Ab-Gründe

Donnerstag, B .N. Seit ich in Köln war, sind Ladekabel und Netzteil verschwunden.
Zwar kann ich mich genau daran erinnern, das Handy in die Handtasche gesteckt zu haben, wo es auch schon die ganze Nacht über gesteckt hat – am Stromnetz angeschlossen, wie ich das immer mache, um es beim Verlassen des Hauses nicht zu vergessen. Nicht erinnern kann ich mich jedoch, dass ich es ausgesteckt habe. Genauso wenig, wie ich mich an die Bewegung oder die gedankenlose Aktion oder den Umstand zu erinnern vermag, die dazu geführt haben, dass das Kabel samt Adapter herausgefallen, irgendwo liegengeblieben, verloren gegangen ist.
Es gibt also Momente in meinem Leben, die in einem Grad unbewusst ablaufen, dass sie meiner Erinnerung entzogen sind.
Das ist unheimlich.
Zwei Tage in Köln, weil L. krank ist – das bedeutet Highspeed-Putzen, Einkaufen, Kochen und mit den zwei süßesten Wesen der Welt Spaß haben, was Mütter eben so machen, wenn das „Kind“ krank ist, einschließlich dem vorprogrammierten Krach um, ja, Ernährungsfragen … die sicher tiefer blicken lassen … sicher auf beiden Seiten … ohne das jetzt ausführen zu wollen … .
Bei der Rückfahrt herrscht Krieg auf den Bahnhöfen.
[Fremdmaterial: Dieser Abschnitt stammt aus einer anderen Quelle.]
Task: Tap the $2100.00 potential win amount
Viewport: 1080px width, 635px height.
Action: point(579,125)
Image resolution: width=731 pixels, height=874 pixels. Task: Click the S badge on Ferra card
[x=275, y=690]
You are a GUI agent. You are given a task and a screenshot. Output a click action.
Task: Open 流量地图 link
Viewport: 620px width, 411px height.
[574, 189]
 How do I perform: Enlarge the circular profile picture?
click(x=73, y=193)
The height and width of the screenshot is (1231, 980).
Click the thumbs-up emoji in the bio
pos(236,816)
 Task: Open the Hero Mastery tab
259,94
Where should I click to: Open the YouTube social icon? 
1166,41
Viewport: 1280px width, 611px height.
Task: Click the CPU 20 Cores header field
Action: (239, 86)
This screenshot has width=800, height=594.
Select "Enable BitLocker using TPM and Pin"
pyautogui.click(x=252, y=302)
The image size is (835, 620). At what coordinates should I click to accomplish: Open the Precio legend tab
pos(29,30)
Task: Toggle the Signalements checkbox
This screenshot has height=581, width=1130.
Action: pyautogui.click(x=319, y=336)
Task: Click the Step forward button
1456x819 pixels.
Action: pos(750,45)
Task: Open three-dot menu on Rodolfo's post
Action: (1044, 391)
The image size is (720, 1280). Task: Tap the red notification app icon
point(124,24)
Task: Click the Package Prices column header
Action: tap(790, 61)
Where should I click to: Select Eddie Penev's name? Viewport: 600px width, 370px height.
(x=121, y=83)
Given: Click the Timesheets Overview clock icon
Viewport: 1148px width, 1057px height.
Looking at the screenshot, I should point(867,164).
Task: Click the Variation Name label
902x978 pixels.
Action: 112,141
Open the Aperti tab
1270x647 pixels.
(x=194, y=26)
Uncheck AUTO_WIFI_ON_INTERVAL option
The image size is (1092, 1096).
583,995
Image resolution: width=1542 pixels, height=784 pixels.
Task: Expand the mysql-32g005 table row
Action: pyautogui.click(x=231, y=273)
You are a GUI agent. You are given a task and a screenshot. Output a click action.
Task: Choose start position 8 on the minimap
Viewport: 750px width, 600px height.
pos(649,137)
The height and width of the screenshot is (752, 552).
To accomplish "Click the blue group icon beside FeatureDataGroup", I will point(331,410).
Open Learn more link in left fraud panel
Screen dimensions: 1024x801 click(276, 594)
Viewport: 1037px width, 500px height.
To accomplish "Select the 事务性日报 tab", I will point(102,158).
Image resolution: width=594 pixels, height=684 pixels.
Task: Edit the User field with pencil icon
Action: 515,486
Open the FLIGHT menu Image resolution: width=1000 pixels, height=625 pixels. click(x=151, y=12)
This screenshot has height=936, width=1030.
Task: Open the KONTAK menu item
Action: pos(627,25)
In Köln werden die Wartenden mehrmals von einem Gleisabschnitt zum anderen gejagt, um sie, als der Zug endlich einfährt, darüber aufzuklären, dass dieser heute – „ausnahmsweise!“ – nicht weiterfahre. Noch mehr Wartende kämpfen zuerst um einen Stehplatz auf dem Bahnsteig, dann in irgendeinem der mit zwei oder noch mehr Stunden Verspätung einrollenden Züge. Das ist der Moment, wo es dir fast schon egal ist, wohin die Reise geht, Hauptsache du kommst von der Stelle.
Es ist der supergeeignete Moment, das Loslassen zu lernen: Das plötzlich aufleuchtende, scheinbar völlig fehlgeleitete Glücksgefühl inmitten der aggressiven Ignoranz von Tausenden Mitreisenden, inmitten des erregten Gewühls und Gewimmels, einzig auf der Gewissheit beruhend: Egal was passiert, irgendwie wirst du durchkommen.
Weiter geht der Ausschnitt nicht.